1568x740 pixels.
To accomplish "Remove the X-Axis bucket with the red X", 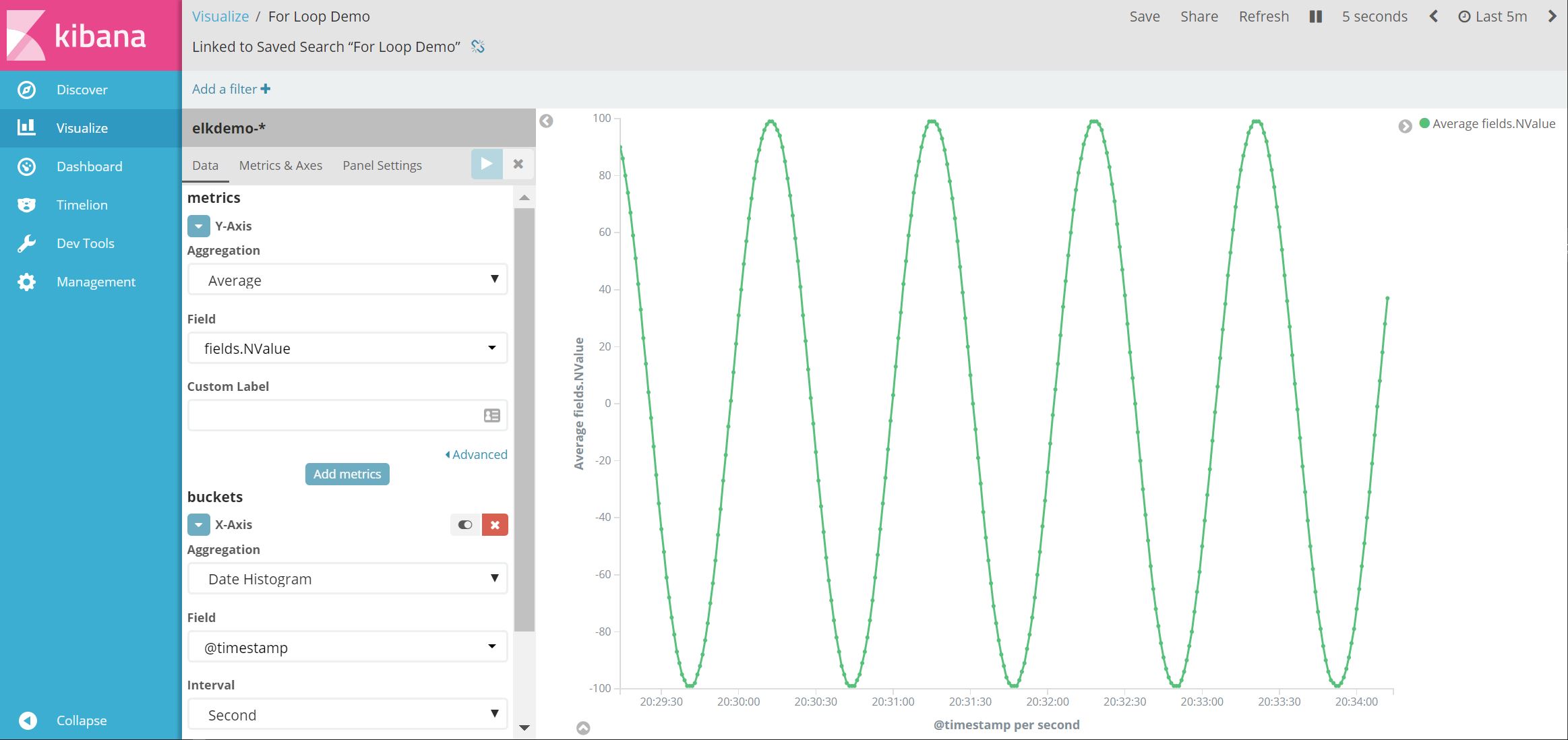I will click(495, 524).
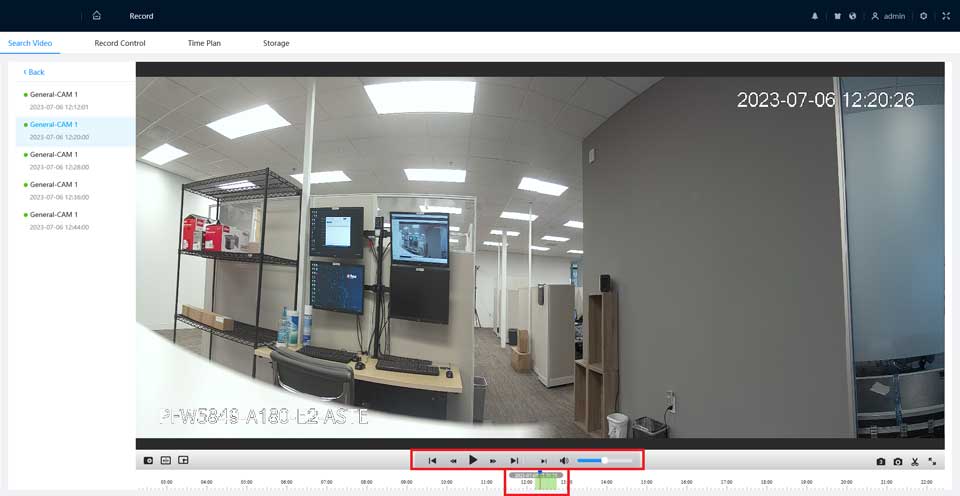960x496 pixels.
Task: Open the settings gear in header
Action: pos(923,16)
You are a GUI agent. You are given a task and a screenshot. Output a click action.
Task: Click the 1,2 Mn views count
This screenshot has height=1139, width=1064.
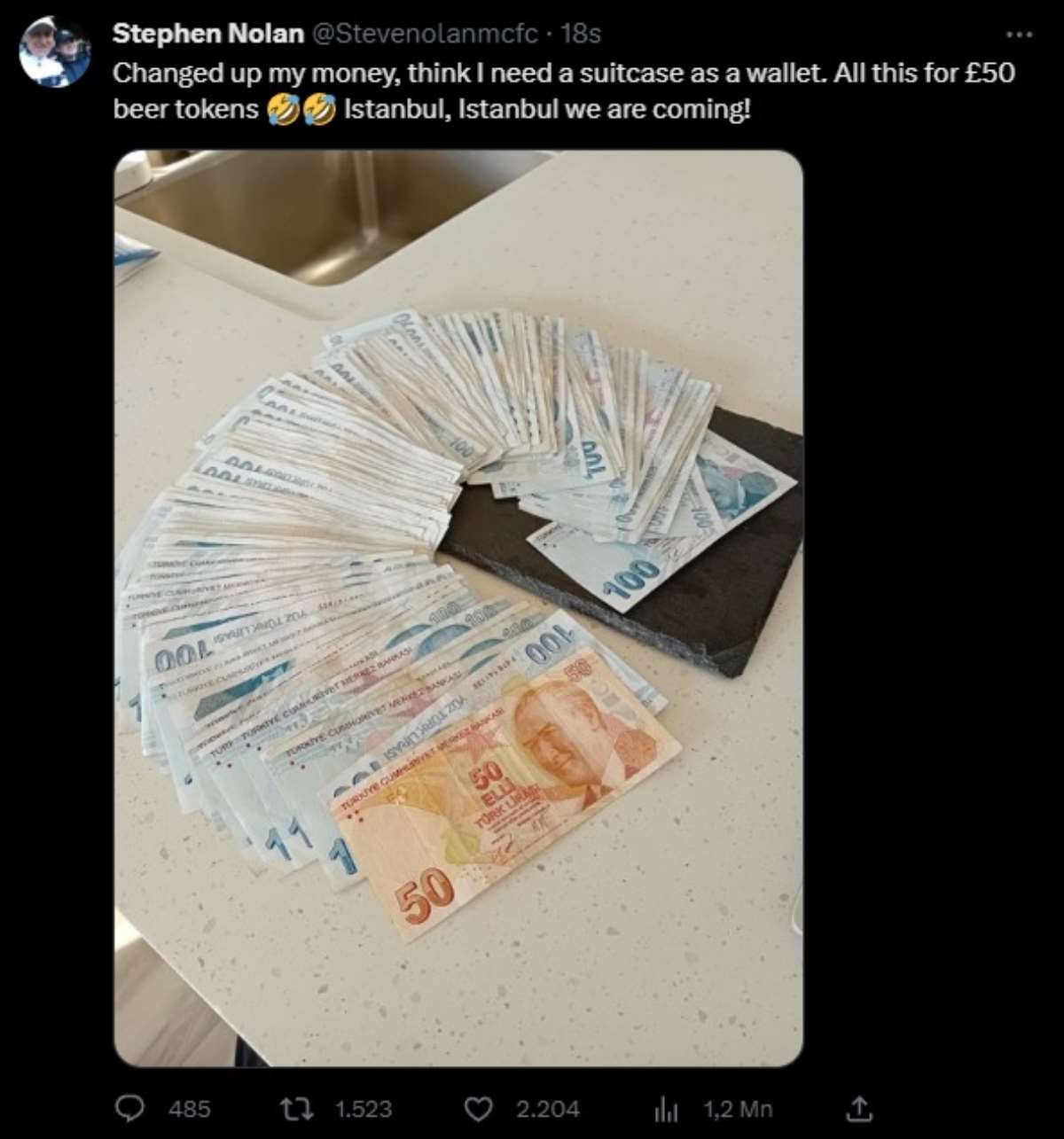(738, 1109)
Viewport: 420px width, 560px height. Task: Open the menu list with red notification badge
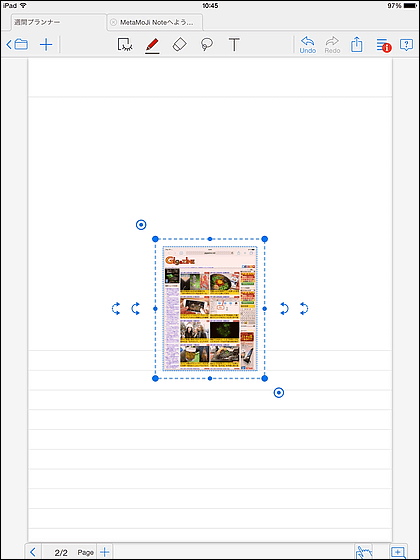click(x=384, y=46)
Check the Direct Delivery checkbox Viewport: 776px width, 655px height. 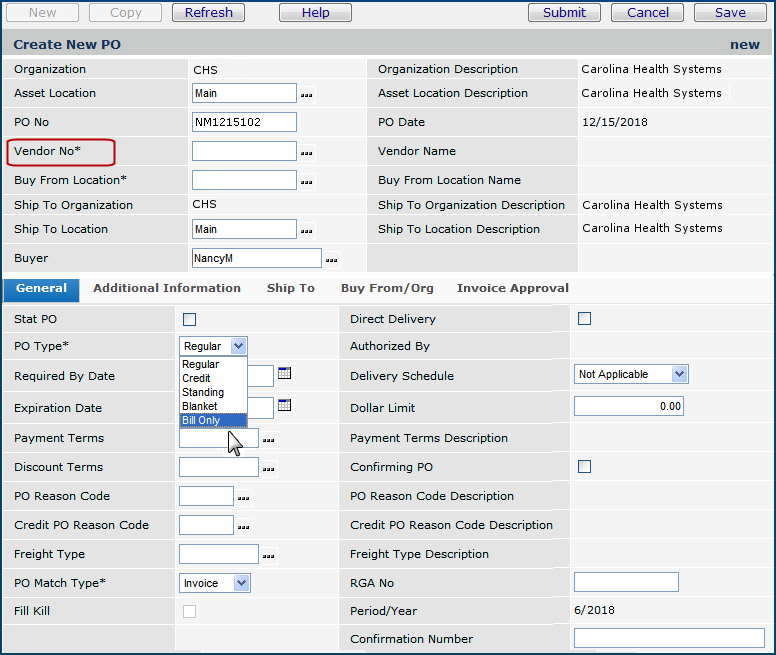pos(585,319)
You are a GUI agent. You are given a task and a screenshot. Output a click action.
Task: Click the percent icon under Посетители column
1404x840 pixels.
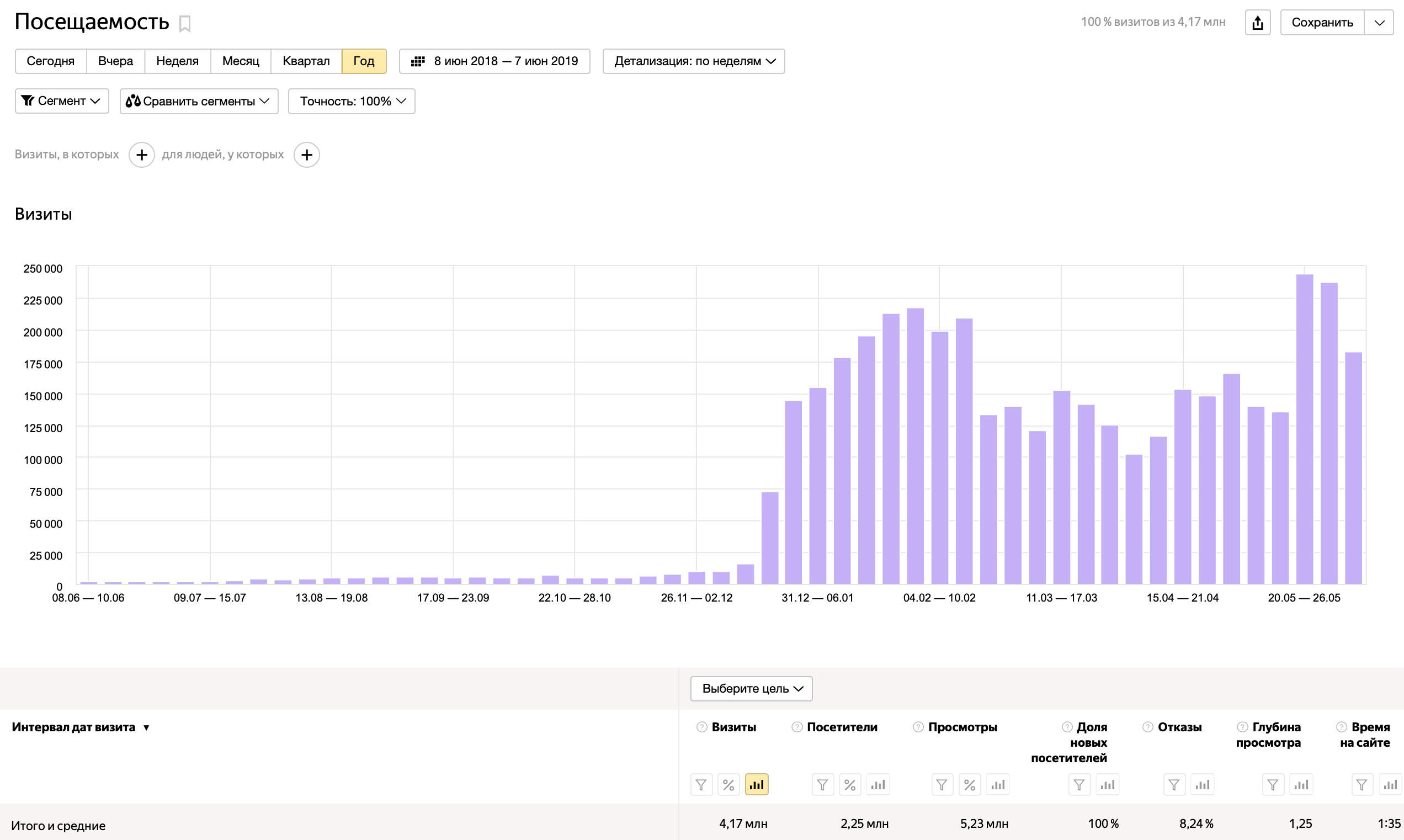[x=849, y=784]
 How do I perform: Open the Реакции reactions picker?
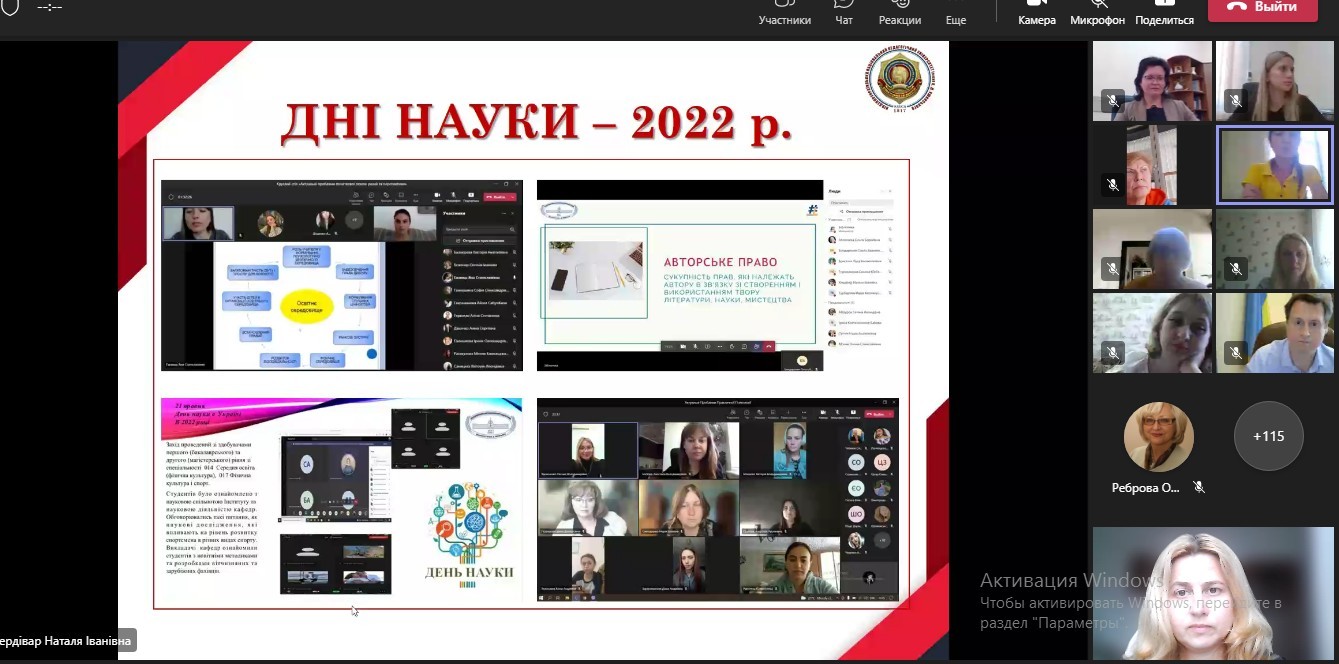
------------
Your task - Collect every line of the records above that contains the word "Open", matching case exactly, and copy each one out.

Output for this exercise -
Task: Open the settings gear in header
Viewport: 420px width, 560px height. Task: Open the menu list with red notification badge
 How do I perform: Open the Реакции reactions picker?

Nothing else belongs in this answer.